▶ **Texto citado**
•••••

Hoje tomei conhecimento da sua morte através do Carlos Pinheiro .
Ficamos mais pobres.
Morte lamentável como todas as mortes quando morre um homem bom, porque quem escrevia como ele, provava ser um superior e que vai deixar um rasto aos vindouros nas suas palavras.
Há família enlutada bem como aos camaradas e amigos mais chegados quero deixar aqui os meus mais profundos pêsames e desejar que fique em paz.
É pena, também esteve como nós na guerra da Guiné.
Merecia ter estado mais uns bons anos connosco.
Os meus sentimentos.
Valdemar Queiroz
Como eu gostava de tê-lo conhecido! O retrato que António Lúcio Vieira nos fez, neste seu poema, da sua infância vivida na vila de Alcanena e da rua onde cresceu, não tem preço. Sinto-me como se eu mesmo tivesse vivido o que ele viveu. Conheço a vila de Alcanena, é verdade, mas conheço-a de uma forma muito superficial, e também os Olhos de Água (onde o Rio Alviela deixa de ser um rio subterrâneo para passar a correr a céu aberto e a dar de beber à cidade de Lisboa), Amiais de Baixo, Amiais de Cima, Arneiros e a Serra de Aire toda, incluindo Minde, Mira de Aire, Fátima, etc. Agora é tarde de mais para conhecer pessoalmente António Lúcio Vieira. Só posso desejar que, onde quer que ele esteja (se estiver), não deixe nunca de ser o menino da Rua da Cova, em Alcanena, e o notável poeta que foi depois de crescido.

•••••

▶ **Informação apresentada**
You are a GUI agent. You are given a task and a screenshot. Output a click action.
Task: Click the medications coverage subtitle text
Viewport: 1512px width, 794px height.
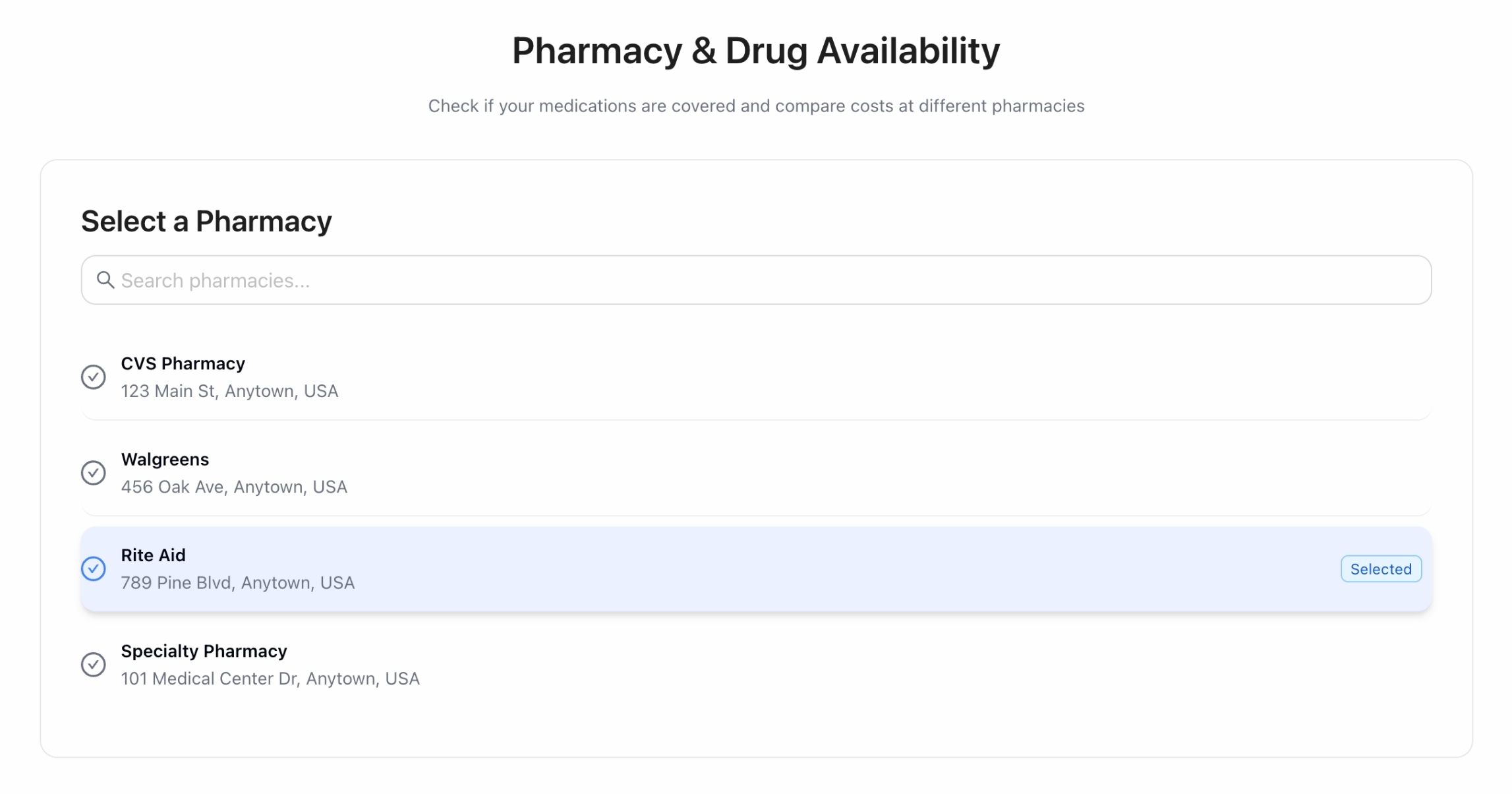click(756, 106)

•••••

▶ **O que se pede**
1: Segundo o texto citado, em que vila passou António Lúcio Vieira a infância?
2: Resuma o texto citado em duas frases.
3: Repita do texto citado o trecho que vai de "Morte lamentável como" até "fique em paz.", inclusive.

▶ **Respostas**
1: Em Alcanena.

2: O texto lamenta a morte de um homem bom que escrevia bem e que também esteve na guerra da Guiné, e deixa os mais profundos pêsames à família, aos camaradas e aos amigos. Elogia ainda o poema em que António Lúcio Vieira retrata a sua infância em Alcanena e a rua onde cresceu, e lamenta que já seja tarde de mais para o conhecer pessoalmente.

3:
Morte lamentável como todas as mortes quando morre um homem bom, porque quem escrevia como ele, provava ser um superior e que vai deixar um rasto aos vindouros nas suas palavras.
Há família enlutada bem como aos camaradas e amigos mais chegados quero deixar aqui os meus mais profundos pêsames e desejar que fique em paz.